There is evidence from the blood passport that he doped during his comeback in 2009 and 2010. Given that he acknowledged that he felt that the blood passport was a game changer, and that it worked, how can he now claim that it was wrong in suggesting that he had been doping during his comeback.

Another very convenient aspect of this claim is that the statute of limitation. In the WADA code, there is a statute of limitation of eight years. Further back than this, they cannot charge Armstrong with any doping offenses. Therefore, the timing of this interview is very interesting. Now that we are into 2013, it means that WADA cannot go back beyond 2005, i.e. the year of his retirement.

2. The issue of his donation to the UCI

He claimed in the interview that, after his retirement in 2005, the UCI approached him for a donation as they were short of money. As he was already retired, he donated the money. However, there are a number of discrepancies between his story and that given by the head of the UCI, Pat McQuaid. McQuaid has stated that Armstrong offered the money himself, and that it was long before his retirement in 2005.

The other question is that he emphasised repeatedly in the interview that he does not like the UCI. However, when approached, he was perfectly happy to donate $125,000 to the organisation. It raises questions as to what exactly his motivations were?

3. He did not feel that he was cheating

He argues that he did not feel that he was cheating during the period that he was doping. His argument that cheating involves gaining an unfair advantage that was not available to others seems ridiculous, and by stating that the preparation was everything and that the actual winning was simply ‘phoning it in’ does not seem to match up.

If he was doping simply to create a ‘level playing field’, then it seems difficult to accept that the win was as guaranteed as he suggests. It can only be that guaranteed if you do have an advantage over the rest of the competition.

4. His treatment of those that he ‘ran over’ in his quest to preserve his innocence

The question of his treatment of those that accused him of doping was raised, in particular, Betsy Andreu and Emma O’Reilly. While he admitted that Emma O’Reilly had not lied, despite his previous claims, he barely came across as contrite, and his refusal to withdraw his claim that Betsy Andreu was a ‘lier’ was disgraceful.

After the interview, Betsy Andreu has stated how “this is a guy who used to be my friend who decimated me... The hospital is where it all started... if he wants a shot of redemption here, he’s dropping the ball.”

5. His overall demeanor and motivation for the interview

While he has admitted a lot of things during the interview, there does not seem to be any real regret or contrition, with the exception of having been caught. The arrogance is still there, and the only believable thing that he admitted that he regret was his comeback, which he admitted probably led to the snowball effect that has resulted from the Floyd Landis testimony. In other words, he regrets being caught.

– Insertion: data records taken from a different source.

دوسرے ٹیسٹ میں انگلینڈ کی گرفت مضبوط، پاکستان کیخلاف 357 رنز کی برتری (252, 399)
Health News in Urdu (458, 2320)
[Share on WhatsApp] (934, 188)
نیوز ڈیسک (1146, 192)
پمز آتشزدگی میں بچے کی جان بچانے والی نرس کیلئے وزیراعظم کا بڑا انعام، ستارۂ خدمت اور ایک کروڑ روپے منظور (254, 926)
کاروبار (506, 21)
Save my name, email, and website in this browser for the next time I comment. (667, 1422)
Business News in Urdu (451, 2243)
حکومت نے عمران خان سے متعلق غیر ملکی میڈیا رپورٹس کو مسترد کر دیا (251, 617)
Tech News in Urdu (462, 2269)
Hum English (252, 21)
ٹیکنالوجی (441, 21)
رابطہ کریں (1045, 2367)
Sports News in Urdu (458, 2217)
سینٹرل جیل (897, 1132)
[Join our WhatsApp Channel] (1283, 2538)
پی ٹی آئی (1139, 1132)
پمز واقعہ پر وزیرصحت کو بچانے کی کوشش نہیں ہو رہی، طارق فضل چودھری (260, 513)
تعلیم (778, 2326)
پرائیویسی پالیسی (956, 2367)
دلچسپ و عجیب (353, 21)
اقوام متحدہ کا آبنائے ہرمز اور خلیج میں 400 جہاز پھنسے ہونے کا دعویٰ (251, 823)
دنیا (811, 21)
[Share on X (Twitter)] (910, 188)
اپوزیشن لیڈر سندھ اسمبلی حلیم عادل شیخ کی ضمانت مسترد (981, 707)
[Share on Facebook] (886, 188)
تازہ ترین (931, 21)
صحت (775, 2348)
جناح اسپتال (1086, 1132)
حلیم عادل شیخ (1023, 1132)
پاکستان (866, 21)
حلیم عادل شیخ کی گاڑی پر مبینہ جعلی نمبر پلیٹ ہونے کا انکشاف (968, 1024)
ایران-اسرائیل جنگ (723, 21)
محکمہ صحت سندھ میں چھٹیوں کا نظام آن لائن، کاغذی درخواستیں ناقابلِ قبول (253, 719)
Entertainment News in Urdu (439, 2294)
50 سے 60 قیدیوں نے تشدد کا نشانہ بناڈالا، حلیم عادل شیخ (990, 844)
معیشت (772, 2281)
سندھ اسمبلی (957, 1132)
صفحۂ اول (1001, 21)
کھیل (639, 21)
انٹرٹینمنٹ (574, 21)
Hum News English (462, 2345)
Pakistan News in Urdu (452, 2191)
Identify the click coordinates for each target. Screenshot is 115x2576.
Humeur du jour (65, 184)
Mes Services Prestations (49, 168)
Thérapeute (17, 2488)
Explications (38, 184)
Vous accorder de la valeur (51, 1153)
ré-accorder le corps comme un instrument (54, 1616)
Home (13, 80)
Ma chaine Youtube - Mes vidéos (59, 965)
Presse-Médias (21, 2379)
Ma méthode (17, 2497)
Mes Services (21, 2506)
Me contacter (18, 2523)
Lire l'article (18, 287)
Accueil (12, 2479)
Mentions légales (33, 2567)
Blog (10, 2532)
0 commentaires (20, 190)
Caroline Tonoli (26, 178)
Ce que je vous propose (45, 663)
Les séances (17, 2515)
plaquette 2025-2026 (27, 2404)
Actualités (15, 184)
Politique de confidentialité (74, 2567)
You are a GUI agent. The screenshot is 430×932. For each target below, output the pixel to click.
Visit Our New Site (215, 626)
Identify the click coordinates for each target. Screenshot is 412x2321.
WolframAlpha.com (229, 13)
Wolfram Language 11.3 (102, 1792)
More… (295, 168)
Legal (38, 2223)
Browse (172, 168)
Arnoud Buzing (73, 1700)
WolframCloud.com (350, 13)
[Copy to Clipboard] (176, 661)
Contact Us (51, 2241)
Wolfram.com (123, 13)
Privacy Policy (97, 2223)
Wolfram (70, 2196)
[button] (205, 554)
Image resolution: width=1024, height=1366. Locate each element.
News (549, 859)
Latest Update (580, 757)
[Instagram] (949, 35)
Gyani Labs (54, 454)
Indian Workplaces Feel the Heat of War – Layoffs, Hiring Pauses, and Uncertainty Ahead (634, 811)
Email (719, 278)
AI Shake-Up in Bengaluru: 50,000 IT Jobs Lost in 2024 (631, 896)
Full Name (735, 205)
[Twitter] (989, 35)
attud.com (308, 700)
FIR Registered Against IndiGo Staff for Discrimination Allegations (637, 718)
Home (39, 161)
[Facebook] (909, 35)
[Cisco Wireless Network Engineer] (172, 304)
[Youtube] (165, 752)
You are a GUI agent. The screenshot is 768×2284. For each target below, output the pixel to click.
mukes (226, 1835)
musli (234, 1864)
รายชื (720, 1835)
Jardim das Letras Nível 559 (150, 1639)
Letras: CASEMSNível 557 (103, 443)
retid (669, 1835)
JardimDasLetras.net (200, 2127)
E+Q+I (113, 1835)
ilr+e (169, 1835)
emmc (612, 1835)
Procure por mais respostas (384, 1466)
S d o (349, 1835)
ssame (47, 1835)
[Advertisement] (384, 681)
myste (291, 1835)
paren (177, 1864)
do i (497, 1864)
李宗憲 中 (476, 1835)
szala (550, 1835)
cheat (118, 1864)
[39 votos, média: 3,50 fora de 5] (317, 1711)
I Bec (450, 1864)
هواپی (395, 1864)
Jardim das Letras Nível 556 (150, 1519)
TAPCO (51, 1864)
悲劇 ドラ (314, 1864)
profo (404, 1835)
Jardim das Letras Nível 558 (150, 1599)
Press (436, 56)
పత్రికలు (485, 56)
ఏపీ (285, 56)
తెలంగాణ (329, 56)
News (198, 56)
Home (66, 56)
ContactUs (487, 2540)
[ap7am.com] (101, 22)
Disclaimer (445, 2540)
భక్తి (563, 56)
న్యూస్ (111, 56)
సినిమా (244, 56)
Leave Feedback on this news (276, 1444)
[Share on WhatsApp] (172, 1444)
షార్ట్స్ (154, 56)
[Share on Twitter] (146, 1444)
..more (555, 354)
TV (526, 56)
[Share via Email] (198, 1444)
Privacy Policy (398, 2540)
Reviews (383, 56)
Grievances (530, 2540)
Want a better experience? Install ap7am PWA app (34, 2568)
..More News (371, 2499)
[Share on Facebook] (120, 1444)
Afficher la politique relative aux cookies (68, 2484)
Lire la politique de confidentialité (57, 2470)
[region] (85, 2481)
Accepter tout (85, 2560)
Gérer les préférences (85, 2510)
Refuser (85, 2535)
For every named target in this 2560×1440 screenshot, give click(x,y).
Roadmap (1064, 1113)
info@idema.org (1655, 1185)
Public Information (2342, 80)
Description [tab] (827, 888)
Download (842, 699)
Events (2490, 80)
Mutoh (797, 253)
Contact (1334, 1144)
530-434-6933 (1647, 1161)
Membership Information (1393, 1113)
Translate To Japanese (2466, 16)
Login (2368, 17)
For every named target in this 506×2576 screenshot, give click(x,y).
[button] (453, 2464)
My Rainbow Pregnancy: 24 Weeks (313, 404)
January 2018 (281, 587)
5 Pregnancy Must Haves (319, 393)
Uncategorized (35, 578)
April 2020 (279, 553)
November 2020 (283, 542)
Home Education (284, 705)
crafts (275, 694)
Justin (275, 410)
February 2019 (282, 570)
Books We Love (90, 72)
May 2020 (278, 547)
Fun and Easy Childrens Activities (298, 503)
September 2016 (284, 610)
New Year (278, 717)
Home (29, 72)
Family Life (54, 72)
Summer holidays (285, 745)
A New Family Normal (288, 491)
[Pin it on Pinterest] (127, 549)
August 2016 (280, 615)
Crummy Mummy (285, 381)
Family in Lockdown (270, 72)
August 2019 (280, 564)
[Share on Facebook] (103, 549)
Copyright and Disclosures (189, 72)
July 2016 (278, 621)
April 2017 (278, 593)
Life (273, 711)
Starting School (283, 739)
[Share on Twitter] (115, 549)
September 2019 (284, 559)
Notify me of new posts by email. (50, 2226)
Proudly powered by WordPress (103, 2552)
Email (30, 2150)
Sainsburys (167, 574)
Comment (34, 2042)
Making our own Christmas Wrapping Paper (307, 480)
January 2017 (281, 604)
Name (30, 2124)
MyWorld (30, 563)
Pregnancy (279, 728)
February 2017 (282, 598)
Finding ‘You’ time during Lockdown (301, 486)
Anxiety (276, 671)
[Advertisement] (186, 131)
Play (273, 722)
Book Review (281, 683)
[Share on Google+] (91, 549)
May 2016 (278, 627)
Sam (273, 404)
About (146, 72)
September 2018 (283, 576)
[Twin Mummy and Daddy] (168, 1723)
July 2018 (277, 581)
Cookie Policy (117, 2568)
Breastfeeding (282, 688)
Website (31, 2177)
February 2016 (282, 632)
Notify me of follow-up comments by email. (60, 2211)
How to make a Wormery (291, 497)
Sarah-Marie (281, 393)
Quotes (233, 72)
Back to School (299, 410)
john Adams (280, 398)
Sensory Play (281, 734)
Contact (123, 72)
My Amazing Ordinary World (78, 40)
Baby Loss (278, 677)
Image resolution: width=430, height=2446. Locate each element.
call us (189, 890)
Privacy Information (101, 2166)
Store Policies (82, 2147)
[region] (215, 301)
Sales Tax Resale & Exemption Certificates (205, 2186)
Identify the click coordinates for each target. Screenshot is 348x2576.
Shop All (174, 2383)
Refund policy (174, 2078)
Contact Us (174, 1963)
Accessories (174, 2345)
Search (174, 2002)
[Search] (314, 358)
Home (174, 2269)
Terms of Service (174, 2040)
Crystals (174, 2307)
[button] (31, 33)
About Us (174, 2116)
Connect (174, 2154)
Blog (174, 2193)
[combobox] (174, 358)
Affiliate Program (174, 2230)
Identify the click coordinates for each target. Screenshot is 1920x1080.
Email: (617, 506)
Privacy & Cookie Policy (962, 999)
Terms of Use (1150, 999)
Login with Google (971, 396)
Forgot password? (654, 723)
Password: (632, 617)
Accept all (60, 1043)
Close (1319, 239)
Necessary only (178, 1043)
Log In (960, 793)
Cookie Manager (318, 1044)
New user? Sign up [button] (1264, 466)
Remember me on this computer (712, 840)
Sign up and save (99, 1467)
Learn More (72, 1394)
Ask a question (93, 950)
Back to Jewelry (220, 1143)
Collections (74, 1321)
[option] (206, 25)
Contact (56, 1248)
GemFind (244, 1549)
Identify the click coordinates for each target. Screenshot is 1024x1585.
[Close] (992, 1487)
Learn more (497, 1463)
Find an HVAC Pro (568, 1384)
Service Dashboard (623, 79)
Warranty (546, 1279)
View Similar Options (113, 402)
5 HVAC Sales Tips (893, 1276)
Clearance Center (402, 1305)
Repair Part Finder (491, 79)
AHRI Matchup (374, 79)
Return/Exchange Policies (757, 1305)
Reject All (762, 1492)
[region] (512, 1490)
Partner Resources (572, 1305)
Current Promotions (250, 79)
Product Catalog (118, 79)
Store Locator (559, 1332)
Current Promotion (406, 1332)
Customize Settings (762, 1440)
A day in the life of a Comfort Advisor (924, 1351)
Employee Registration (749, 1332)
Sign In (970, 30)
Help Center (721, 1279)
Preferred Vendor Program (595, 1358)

It is still unclear really what his motivation for doing the interview is. It would appear that they intend to go into this in more detail tomorrow, so we shall have to wait and see.

For a look at how straight-forward it was for Armstrong and other leading athletes to pass drugs tests, check out our article "Can We Trust Drugs Tests?"

1 comment:

  1. The words is Part 2 of the interview is mainly personal stuff like his mom, family, friends which will portray him in a much more humane way. So Oprah has completely let him off the hook. I think theh reason they separate the interviews is that the realizes this, and put out Part 1 first to "appear" to be hard on him, when the 2 Part's are taken as a whole, its clear (pardon the pun) that Lance has taken her for a ride just like everyone else.